- ONA Rotterdam 22-2-1650:
Adriana Woutersdr, weduwe van Pieter Otten Slingeland, ziek, inwonend bij Adriaen van Aller, notaris en Carolus van Aller, advocaat, bevestigd haar testament, gemaakt op 21-12-1640 gepasseerd bij notaris Carel Outerman te Leijden. Tevens wenst zij te prelegateren aan Adriaen en Carolus van Aller, al haar huisraad en inboedel met uitzondering van hetgeen hieruit toebedeeld is aan Adriana van Grootelande en Susanna van Grootelande, haar nichten. Bij vooroverlijden erven Cristina, Adriana en Anna van Grootelande, dochters van haar comparantes zoon.
Tot voogd, over de minderjarige dochters van haar zoon, benoemt zij Adriaen van Aller en Carolus van Aller.
|
- ONA Rotterdam 171 bl 333 15-aug-1654: Adriaen van Aller, notaris, herroept het testament dat hij met zijn huidige vrouw Alida Gerritsdr Loffrijs maakte, gepasseerd voor notaris Nicolaes Vogel op 18 Mei 1653. Het is in het Italiaans gesteld met opschrift "Christus is den hoeksteen der Salicheyt". In het testament wordt beschreven dat de voorkinderen van Adriaen van Aller uit zijn huwelijk met Christina Grootelande, met name Cornelia en Johannes van Aller, na zijn overlijden 600 gulden erven.
Adriaen van Aller en zijn vrouw verklaren dat bij hun huwelijk gepasseerd voor notaris Arent Jochemsz te Leiden op 24 Januari 1653, is vasrgelegd dat uit de gehele boedel eerst de 600 gulden zal worden uitgekeerd voor de verzorging en leren, waarmee hij is belast bij testament van Christine Grootelande gepasseerd voor notaris Johan van Weel op 29 Maart 1650.
Tot zijn erfgenamen benoemt hij zijn vrouw, zijn 2 voorkinderen en de kinderen van hem en zijn huidige vrouw. Tot voogden worden aangewezen zijn broer Karel van Aller, advocaat, en zijn zwager Servaes Hannot, procureur. Tevens herroept hij ook de codicillen gepasseerd voor notaris Johan van der Burcht op 23 September 1653.
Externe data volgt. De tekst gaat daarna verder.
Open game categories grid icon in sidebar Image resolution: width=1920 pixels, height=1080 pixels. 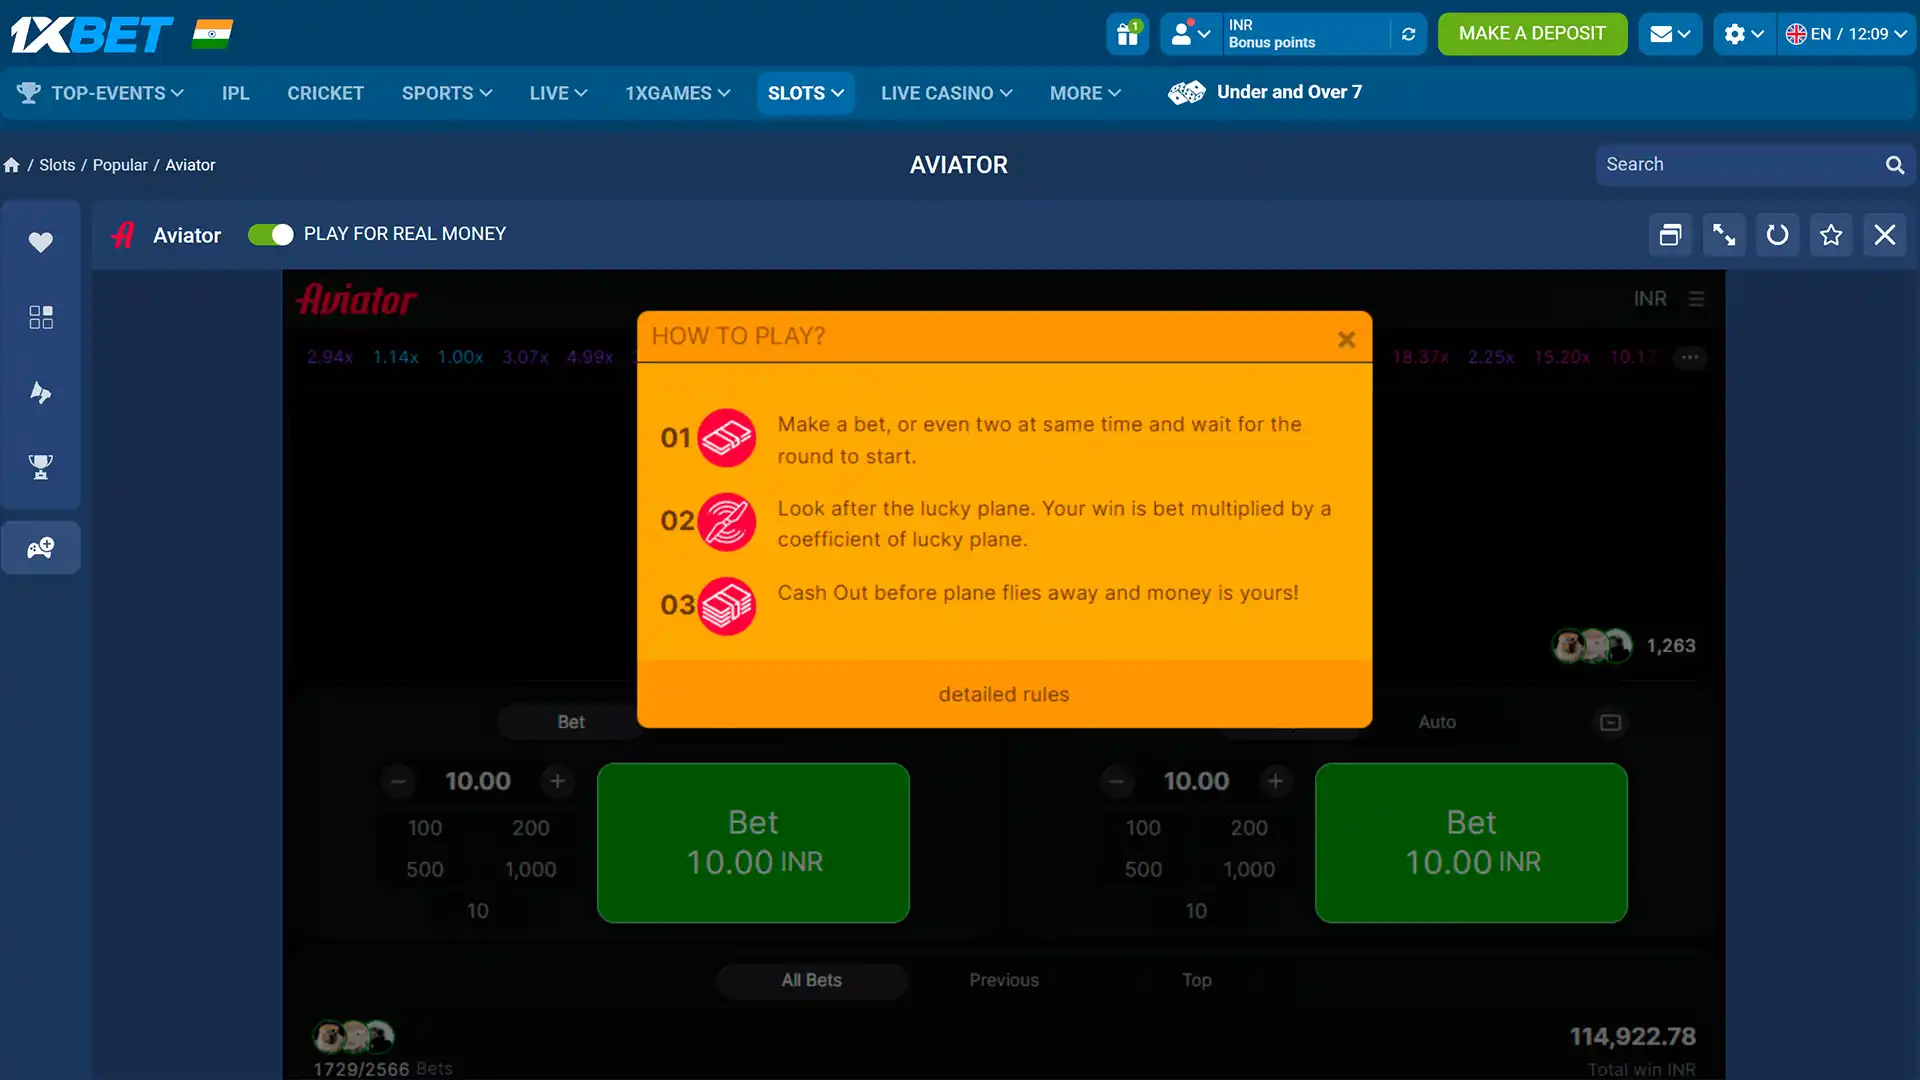point(41,317)
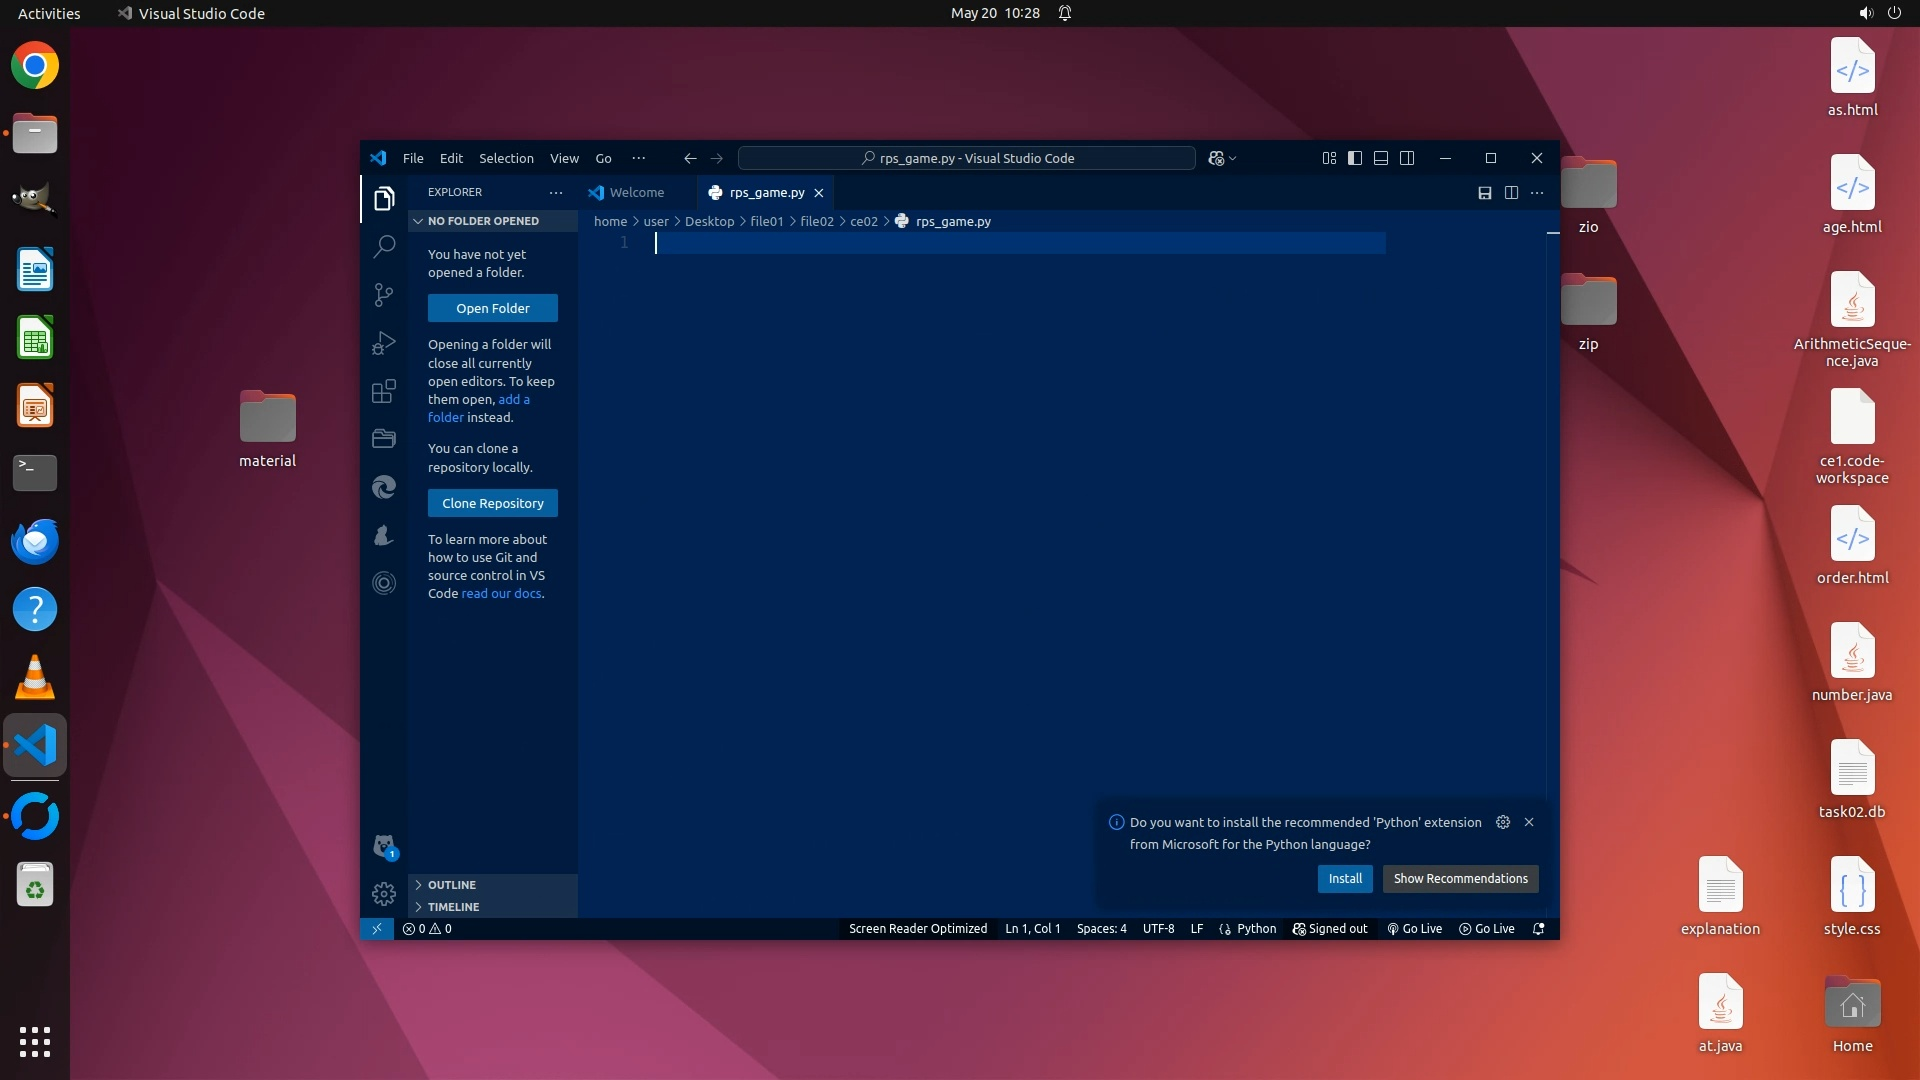Open the Accounts icon with badge
1920x1080 pixels.
point(384,847)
Tot de boedel behoren een huis genaamd de Groote St.Joris, staande aan de Blaak. Een aantal schilderijen die hij kreeg van van de moeder van Christina van Grootelande, gouden dukaten en sieraden van haar grootmoeder Adriana Woutersdr, zilveren voorwerpen, waaronder lepels gekregen als gift van Gerrit Jansz Loffrijs en zijn vrouw Geertuyt Jacobusdr en van zijn zuster Hester van Aller zal,. Voor zijn zoon Johannes van Aller is zijn kleding en een kast met boeken. Tot de boedel behoren verder nog,een Mariabeeld, een Tempeltje en een schilderij genaamd Salvator, gekomen van zijn (niet met name genoemde) moeder.
Bij vooroverlijden van zijn vrouw en kinderen erven Karolus van Aller en zijn vrouw Anna Grootelande een helft en zijn zuster Margarets van Aller of haar kinderen een helft van de erfenis.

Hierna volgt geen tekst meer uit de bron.